On Nov 1, 2011, at 1:06 PM, Peter Cock wrote:

> On Tue, Nov 1, 2011 at 5:44 PM, Fields, Christopher J
> <cjfields at illinois.edu> wrote:
>> On Nov 1, 2011, at 11:02 AM, Jason Stajich wrote:
>> 
>>> I think a different indexer is needed for the scale of key/value
>>> pairs we see in fastq files if we want to make a fast lookup by
>>> ID. I think speed is of essence for this type of solution and so
>>> a forced all records must be 4 lines long is okay for this type
>>> of implementation.
>> 
>> This can always be an early optimization, that's easy enough.
>> But I'm sure we will have to deal with multi-line seq/qual
>> FASTQ at some point.
>> 
>>> I found NOSQL implementations to be much better
>>> performance and than any of the BDB type solutions -- they
>>> end up being really slow at above 1-5M keys.  I used
>>> TokyoCabinet and KyotoCabinet to do indexing of accession
>>> -> taxonomy ID and found it quite fast for the needs. I
>>> haven't tried storing 100bp reads + qual string as the
>>> value in it yet but I think it could be done, certainly worth
>>> a prototype.
>> 
>> Adding a middle layer where the backend storage is abstracted
>> is the probably the (best|most flexible) option, converging on a
>> good default that will work for this data.  The actual interface is
>> in place, though would it be more feasible to go the OBDA
>> (converge on a cross-Bio* compatible schema)?  Or are there
>> problems afoot there we're unaware of?
>> 
>> Re: specifics, I think Biopython uses SQLite, is that correct Peter?
>> 
>> chris
> 
> Yes, we're using SQLite3 to store essentially a list of filenames
> and their format as one table, and then in the main table an
> entry for each sequence recording the ID (only one accession,
> unlike OBDA which had infrastructure for a secondary accession),
> file number, offset of the start of the record, and optionally the
> length of the record on disk.
> 
> i.e. Basically what OBDA does, but using SQLite rather
> than BDB (not included in Python 3) or a flat file index
> (poor performance with large datasets).
> 
> I find this design attractive on several levels:
> * File format neutral, covers FASTA, FASTQ, GenBank, etc
> * Preserves the original file untouched
> * Index is a small single file (thanks to SQLite)
> * Back end could be switched out
> * Could be applied to compressed file formats
> * Reuses existing parsing code to access entries
> 
> This could easily form basis of OBDA v2, the main points
> of difference I anticipate between the Bio* projects would
> be naming conventions for the different file formats, and
> what we consider to be the default record ID of each read
> (e.g. which field in a GenBank file - although agreement
> here is not essential). Some of that was already settled in
> principle with OBDA v1.

The primary/secondary IDs could be configurable with a sane default, I think the bioperl implementations allowed this (and it is certainly something that will be requested).

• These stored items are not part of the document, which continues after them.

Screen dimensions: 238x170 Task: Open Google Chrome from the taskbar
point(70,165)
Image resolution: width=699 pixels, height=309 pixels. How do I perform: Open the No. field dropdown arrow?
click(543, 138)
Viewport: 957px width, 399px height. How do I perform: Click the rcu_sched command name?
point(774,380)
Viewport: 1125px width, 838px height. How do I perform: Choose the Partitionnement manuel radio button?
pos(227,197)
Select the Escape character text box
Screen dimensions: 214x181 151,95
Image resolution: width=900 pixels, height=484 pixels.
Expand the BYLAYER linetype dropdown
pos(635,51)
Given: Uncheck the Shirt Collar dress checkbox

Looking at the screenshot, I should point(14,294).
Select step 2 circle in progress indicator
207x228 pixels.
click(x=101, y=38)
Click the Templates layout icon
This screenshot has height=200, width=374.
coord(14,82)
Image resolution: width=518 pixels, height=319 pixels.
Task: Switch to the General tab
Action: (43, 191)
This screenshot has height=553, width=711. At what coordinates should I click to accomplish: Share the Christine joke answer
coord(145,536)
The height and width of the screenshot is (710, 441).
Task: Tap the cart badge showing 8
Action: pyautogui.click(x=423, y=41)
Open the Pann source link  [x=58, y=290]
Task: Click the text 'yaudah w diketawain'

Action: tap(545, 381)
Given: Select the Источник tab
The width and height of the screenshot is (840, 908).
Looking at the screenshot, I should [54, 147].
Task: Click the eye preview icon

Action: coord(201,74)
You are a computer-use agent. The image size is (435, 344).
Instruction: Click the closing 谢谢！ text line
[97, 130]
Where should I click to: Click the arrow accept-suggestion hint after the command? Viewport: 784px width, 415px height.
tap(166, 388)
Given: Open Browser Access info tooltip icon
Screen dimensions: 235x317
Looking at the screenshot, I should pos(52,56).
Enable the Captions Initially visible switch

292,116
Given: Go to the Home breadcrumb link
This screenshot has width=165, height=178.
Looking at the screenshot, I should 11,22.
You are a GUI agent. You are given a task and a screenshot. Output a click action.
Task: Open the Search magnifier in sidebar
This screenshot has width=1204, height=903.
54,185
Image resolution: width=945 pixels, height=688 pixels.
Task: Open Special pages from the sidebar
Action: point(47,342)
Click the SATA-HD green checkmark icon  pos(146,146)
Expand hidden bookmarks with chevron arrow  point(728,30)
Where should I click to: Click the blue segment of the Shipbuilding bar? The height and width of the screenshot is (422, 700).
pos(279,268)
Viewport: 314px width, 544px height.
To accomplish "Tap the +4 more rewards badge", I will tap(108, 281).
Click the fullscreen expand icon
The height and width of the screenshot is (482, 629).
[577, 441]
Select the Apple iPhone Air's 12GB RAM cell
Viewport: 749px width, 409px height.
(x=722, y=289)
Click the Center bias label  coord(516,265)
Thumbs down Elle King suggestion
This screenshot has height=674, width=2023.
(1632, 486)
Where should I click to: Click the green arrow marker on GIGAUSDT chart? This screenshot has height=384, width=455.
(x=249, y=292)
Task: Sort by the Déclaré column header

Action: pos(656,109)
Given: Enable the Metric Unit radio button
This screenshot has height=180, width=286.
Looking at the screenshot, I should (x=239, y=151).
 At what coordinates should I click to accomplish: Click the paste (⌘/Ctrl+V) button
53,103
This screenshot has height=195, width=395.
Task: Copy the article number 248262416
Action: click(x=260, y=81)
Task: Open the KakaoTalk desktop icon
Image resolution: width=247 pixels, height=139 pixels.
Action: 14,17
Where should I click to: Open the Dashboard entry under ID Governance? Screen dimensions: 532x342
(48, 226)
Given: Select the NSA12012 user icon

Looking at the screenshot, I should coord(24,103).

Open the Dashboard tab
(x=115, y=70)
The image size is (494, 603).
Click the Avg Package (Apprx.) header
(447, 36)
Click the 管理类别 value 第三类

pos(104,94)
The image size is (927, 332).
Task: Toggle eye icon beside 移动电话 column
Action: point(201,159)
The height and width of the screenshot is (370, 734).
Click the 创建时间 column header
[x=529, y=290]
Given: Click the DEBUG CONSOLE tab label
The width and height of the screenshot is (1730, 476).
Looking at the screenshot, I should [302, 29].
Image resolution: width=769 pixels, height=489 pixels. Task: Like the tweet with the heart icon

> On the other hand, you could try and store the parsed data
> itself, which is where NOSQL looks more interesting. That
> essentially requires the ability to serialise your annotated
> sequence object model to disk - which would be tricky to do
> cross project (much more ambitious than BioSQL is). It also
> means the "index" becomes very large because it now holds
> all the original data.
> 
> Peter

For a fully cross-Bio* compliant format, I don't think it's feasible to use serialized data unless they are serialized in something that is easily deserialized across HLLs (JSON, BSON, YAML, XML, etc).  Either that, or such data is stored concurrently with the binary blob, along with meta data that indicates the source of the blob, parser, version, etc, etc (unless there are tools out there that reliably interconvert serialized complex data structures between HLLs).  Anyway you go about it, it seems like it could be a major ball of hurt, unless implemented very carefully.

Aside: I think this was one of the problems with Bio::DB::SeqFeature::Store, in that it at one point stored Perl-specific Storable blobs.

chris